WRITTEN REQUEST A:
The Mistral-7B inference server page says the model is disabled. Which hardware component does it name as the problem that can disable cards?
WRITTEN REQUEST B:
Continue the Mistral-7B inference server page from its last sentence.

PAGE EXTRACT:
════════════════════

This model is currently disabled as it has been linked to hardware failures that can permanently damage cards. Please do not attempt to run it until further notice.
The issue appears to be connected to blown FETs (Field Effect Transistors) that can disable cards. The root cause is being investigatd and this notice will be udpated once the model is confirmed to be safe to run.
This implementation support the model: https://huggingface.co/mistralai/Mistral-7B-Instruct-v0.2
If you're starting from scratch or the quick run is not working see the setup section below. Otherwise for a quick run follow the below:
# create JWT secret to later be used to authenticate user requests via the decoding of Authorization
export JWT_SECRET=<your-secure-secret>
cd tt-inference-server
# make sure if you already set up the model weights and cache you use the correct persistent volume
export PERSISTENT_VOLUME=$PWD/persistent_volume/volume_id_tt-metal-mistral-7bv0.0.2
docker run \
--rm \
-it \
--env-file tt-metal-mistral-7b/.env.default \
--cap-add ALL \
--device /dev/tenstorrent:/dev/tenstorrent \
--env JWT_SECRET=${JWT_SECRET} \
--env WH_ARCH_YAML=wormhole_b0_80_arch_eth_dispatch.yaml \
--env SERVICE_PORT=7000 \
--volume ${PERSISTENT_VOLUME}:/home/user/cache_root:rw \
--volume /dev/hugepages-1G:/dev/hugepages-1G:rw \
--volume ./tt-metal-mistral-7b/src:/mnt/src \
--shm-size 32G \
--publish 7000:7000 \
ghcr.io/tenstorrent/tt-inference-server/tt-metal-mistral-7b-src-base:v0.0.3-tt-metal-v0.52.0-rc33
in another terminal
export AUTHORIZATION="Bearer $(python scripts/jwt_util.py --secret ${JWT_SECRET?ERROR env var JWT_SECRET must be set} encode '{"team_id": "tenstorrent", "token_id":"debug-test"}')"
python test_inference_api.py
Tested starting condition is from a fresh installation of Ubuntu 20.04 with Tenstorrent system dependencies installed.

════════════════════

GIVEN INFORMATION:
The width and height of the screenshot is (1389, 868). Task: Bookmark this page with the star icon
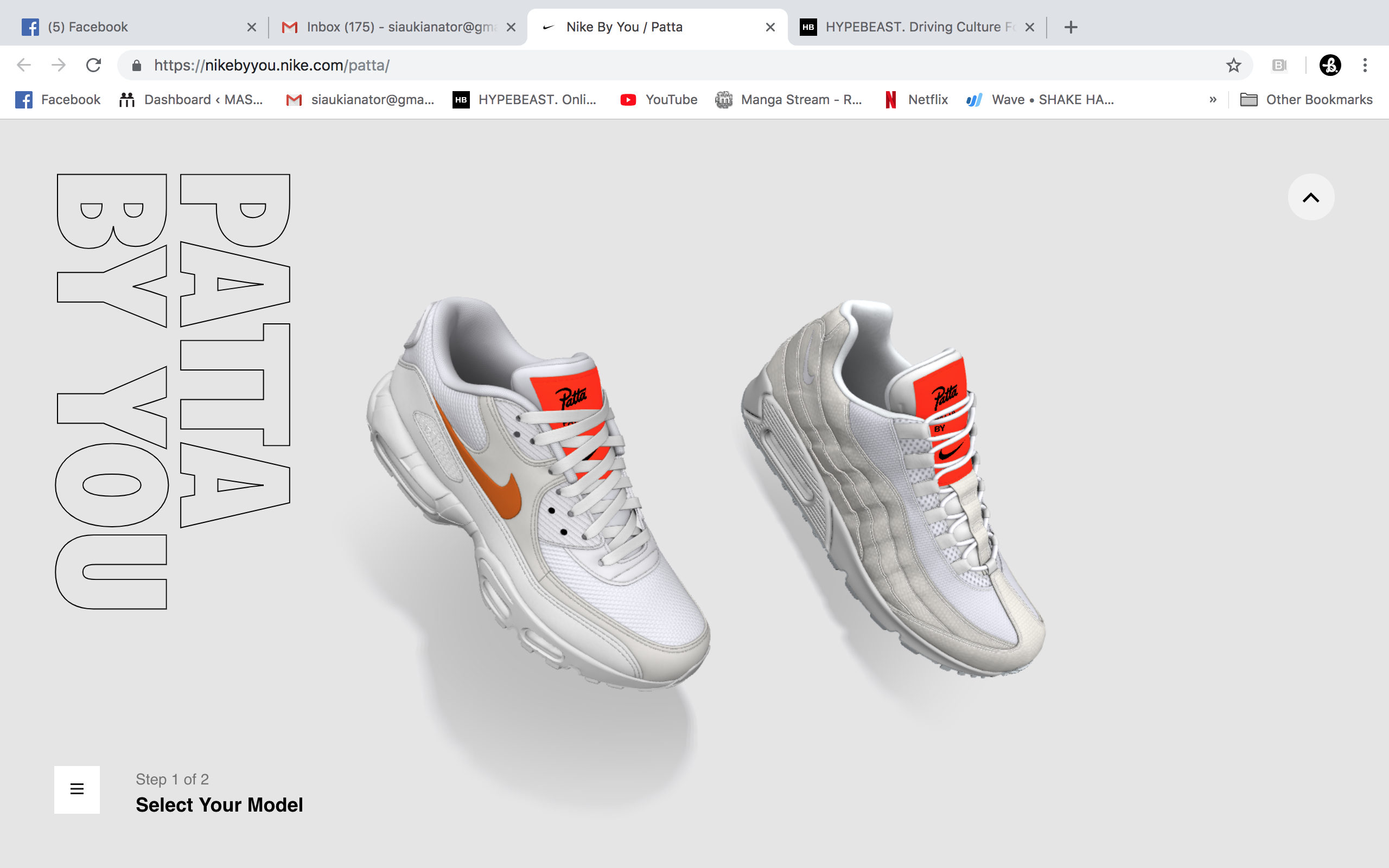(x=1233, y=66)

════════════════════

WRITTEN RESPONSE A:
Blown FETs (Field Effect Transistors).

WRITTEN RESPONSE B:
cd tt-inference-server
cd tt-metal-mistral-7b
docker build -t ghcr.io/tenstorrent/tt-inference-server/tt-metal-mistral-7b-src-base:v0.0.1-tt-metal-v0.52.0-rc33 -f mistral7b.src.base.inference.v0.52.0-rc33.Dockerfile .
# build with code server
docker build -t ghcr.io/tenstorrent/tt-inference-server/tt-metal-mistral-7b-src-base:v0.0.1-tt-metal-v0.51.0-rc29-cs -f mistral7b.src.base.inference.v0.51.0-rc29-cs.Dockerfile .
Or to use a pre-built image pull the following image from the GitHub Container Registry (GHCR):
docker pull ghcr.io/tenstorrent/tt-inference-server/tt-metal-mistral-7b-src-base:v0.0.3-tt-metal-v0.52.0-rc33
cd tt-inference-server
mkdir persistent_volume/volume_id_tt-metal-mistral-7bv0.0.2
# use a group e.g. named "dockermount" that has access to the files outside the container
# and your host user is a member of
sudo groupadd dockermount
sudo usermod -aG dockermount <host_user>
# you will likely need to reset group data in current shell
# this will be needed in new shells until next logout/login from your user (you can do that now alternatively)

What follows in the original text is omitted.